> [DATA FOR ANALYSIS]:
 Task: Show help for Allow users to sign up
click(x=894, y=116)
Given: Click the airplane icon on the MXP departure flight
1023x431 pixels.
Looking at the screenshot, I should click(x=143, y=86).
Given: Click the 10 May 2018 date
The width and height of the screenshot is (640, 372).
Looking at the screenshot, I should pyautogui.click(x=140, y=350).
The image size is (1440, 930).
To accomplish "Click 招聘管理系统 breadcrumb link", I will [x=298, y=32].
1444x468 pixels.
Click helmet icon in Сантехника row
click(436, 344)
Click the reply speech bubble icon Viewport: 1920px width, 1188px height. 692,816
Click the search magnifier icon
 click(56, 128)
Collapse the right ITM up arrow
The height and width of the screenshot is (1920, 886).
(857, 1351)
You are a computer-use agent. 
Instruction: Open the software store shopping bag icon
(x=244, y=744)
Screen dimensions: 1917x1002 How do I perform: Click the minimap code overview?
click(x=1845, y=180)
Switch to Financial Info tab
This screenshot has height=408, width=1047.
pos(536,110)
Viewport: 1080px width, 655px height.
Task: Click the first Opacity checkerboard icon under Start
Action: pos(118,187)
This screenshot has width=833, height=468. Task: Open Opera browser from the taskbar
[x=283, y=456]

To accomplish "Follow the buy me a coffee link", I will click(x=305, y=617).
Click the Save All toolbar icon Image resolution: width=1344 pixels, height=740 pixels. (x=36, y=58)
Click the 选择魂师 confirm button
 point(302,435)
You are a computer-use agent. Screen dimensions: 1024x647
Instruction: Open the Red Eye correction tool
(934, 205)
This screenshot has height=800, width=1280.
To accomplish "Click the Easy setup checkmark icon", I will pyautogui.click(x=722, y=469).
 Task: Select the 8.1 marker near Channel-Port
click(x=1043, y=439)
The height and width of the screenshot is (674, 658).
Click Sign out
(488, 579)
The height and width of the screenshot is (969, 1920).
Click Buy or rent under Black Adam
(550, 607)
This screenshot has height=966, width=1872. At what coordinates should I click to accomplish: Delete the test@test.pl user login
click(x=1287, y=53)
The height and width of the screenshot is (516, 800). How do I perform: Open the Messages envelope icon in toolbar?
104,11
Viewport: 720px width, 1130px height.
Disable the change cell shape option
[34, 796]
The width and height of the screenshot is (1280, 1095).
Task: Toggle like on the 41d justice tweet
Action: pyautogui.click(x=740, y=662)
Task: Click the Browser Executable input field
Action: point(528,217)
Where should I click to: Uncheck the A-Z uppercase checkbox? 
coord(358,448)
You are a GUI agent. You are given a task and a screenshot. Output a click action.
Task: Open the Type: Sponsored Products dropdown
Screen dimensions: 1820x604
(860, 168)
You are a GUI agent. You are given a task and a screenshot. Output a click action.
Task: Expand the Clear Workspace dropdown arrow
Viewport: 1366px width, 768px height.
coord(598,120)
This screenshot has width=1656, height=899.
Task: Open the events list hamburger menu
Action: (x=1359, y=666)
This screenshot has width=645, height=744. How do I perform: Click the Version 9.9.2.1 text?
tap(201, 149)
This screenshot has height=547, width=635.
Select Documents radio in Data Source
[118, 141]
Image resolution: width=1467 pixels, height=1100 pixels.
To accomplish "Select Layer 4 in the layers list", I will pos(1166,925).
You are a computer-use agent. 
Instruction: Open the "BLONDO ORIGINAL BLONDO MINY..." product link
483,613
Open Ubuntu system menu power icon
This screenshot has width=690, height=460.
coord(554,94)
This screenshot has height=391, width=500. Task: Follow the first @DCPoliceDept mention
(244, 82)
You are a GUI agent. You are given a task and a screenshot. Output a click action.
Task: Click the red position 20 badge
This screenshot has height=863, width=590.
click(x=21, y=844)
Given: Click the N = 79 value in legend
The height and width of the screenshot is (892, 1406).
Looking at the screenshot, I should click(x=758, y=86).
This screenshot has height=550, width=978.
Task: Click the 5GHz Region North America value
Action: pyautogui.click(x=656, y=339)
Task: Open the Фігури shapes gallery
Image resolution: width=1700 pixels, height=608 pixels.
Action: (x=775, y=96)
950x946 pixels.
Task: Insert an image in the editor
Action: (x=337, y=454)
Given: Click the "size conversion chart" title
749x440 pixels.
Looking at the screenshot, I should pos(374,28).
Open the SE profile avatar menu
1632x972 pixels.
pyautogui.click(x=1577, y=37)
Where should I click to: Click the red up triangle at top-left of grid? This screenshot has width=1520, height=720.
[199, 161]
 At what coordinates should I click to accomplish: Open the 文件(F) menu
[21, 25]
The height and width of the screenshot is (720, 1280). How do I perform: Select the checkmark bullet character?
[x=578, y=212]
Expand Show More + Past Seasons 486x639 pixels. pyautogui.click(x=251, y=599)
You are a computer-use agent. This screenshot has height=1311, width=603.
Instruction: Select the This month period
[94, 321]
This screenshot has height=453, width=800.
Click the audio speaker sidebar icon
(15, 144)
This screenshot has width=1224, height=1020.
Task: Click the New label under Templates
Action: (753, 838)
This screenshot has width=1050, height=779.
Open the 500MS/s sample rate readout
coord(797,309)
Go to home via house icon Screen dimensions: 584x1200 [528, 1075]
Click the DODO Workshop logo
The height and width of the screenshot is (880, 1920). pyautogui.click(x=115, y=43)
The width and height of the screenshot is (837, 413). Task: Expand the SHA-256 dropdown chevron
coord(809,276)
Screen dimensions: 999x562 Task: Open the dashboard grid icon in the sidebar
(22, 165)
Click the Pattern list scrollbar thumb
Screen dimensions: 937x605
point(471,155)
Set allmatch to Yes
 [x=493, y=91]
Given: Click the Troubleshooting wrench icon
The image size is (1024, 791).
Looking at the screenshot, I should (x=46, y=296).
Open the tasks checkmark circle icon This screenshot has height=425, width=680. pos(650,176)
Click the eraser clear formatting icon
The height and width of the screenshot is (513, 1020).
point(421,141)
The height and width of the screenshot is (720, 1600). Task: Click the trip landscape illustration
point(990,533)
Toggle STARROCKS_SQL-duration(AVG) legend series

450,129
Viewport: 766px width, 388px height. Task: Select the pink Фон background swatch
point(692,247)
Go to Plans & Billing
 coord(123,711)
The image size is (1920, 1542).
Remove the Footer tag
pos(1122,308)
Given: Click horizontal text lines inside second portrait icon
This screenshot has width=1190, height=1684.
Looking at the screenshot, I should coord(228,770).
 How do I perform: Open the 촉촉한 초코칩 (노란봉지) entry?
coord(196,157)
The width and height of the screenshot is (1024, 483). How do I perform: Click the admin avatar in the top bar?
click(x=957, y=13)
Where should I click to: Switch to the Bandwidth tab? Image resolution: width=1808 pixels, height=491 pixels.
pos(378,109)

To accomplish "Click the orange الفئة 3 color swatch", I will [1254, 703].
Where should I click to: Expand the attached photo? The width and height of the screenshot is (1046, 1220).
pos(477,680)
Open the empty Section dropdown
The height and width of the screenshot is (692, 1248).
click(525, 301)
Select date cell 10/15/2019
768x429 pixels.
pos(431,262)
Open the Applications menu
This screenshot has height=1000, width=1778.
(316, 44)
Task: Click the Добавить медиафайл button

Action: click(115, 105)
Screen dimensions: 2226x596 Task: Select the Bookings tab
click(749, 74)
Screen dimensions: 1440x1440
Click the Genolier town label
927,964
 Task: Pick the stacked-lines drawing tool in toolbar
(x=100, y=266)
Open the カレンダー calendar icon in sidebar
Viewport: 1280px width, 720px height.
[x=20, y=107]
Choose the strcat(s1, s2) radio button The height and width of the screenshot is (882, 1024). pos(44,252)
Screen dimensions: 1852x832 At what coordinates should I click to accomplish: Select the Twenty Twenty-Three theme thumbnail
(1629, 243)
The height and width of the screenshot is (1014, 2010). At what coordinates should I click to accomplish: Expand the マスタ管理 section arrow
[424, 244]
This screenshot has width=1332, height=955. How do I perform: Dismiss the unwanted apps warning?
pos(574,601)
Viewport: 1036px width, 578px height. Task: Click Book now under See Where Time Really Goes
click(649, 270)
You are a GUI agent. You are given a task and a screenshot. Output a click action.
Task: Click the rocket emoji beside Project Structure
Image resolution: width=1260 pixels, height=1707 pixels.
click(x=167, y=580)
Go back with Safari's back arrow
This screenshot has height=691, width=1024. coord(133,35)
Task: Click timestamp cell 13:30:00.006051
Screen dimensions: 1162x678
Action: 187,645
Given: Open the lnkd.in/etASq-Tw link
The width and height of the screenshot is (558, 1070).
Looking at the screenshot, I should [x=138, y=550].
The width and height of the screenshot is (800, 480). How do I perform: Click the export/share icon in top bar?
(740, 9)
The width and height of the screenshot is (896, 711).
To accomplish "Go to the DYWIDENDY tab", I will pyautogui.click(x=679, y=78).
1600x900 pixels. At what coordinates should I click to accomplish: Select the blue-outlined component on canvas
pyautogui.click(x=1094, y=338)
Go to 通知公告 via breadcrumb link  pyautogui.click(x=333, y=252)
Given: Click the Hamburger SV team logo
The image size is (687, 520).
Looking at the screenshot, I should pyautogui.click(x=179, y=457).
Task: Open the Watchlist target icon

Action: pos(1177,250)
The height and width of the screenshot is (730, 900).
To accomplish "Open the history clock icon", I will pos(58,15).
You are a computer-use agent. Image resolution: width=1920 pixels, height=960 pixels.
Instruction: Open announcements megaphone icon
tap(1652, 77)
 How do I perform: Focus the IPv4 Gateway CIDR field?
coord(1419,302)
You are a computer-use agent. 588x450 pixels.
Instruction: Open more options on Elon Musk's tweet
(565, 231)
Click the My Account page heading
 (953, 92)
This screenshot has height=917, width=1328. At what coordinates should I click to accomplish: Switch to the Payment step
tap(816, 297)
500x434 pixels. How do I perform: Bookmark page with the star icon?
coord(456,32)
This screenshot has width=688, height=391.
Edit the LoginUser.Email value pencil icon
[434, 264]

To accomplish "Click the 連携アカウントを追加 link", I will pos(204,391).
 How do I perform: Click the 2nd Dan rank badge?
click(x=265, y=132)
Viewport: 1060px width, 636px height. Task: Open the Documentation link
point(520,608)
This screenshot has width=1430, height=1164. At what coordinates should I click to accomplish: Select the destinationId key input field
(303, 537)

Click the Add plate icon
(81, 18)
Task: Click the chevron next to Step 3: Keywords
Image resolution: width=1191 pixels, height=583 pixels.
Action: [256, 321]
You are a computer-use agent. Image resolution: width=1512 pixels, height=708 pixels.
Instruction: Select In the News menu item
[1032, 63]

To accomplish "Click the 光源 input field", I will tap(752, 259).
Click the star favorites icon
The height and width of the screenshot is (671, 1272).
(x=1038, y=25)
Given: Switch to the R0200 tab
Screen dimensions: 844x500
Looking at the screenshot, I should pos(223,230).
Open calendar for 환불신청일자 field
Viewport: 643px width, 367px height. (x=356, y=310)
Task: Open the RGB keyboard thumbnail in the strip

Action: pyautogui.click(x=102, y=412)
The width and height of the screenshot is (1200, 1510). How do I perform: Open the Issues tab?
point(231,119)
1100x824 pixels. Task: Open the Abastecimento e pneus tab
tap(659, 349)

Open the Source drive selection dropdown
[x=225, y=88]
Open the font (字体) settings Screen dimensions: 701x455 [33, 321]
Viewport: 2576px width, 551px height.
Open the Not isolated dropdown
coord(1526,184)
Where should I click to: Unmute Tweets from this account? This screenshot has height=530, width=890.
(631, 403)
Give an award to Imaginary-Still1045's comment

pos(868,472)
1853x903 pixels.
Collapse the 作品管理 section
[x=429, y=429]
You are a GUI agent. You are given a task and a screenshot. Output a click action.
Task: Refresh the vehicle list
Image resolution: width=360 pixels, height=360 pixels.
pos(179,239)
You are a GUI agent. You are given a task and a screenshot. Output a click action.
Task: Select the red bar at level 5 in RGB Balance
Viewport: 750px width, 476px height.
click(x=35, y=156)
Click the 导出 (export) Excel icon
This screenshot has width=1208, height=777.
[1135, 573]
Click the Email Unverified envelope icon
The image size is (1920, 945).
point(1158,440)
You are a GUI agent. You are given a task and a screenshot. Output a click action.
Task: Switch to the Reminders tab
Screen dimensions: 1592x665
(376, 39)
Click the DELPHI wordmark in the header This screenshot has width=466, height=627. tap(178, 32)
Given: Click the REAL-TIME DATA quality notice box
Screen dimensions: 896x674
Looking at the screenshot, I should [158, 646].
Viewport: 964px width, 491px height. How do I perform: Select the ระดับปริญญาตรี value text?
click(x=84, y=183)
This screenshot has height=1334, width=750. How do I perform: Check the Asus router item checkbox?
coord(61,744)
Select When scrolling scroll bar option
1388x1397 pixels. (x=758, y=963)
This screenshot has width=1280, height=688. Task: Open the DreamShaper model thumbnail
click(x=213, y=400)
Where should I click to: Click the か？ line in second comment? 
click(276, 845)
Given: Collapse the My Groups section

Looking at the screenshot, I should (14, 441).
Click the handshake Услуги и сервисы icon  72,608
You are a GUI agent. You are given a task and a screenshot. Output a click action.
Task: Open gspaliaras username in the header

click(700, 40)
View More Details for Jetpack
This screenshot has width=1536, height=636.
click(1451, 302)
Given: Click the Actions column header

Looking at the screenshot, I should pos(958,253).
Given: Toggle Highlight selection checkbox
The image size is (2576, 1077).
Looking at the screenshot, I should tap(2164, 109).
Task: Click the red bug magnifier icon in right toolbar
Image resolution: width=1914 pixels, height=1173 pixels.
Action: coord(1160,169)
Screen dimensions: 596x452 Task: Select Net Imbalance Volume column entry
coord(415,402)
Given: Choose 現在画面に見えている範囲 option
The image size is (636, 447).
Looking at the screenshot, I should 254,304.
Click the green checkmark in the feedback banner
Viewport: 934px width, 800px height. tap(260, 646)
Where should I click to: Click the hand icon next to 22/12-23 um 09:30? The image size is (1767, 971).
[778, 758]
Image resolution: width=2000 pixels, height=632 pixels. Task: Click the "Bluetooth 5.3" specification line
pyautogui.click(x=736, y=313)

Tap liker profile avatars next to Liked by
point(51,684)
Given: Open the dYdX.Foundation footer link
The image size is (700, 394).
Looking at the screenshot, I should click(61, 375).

> [PROBLEM]: State the number of lines in the records that include "Choose", and write nothing else.

> [REPLY]: 2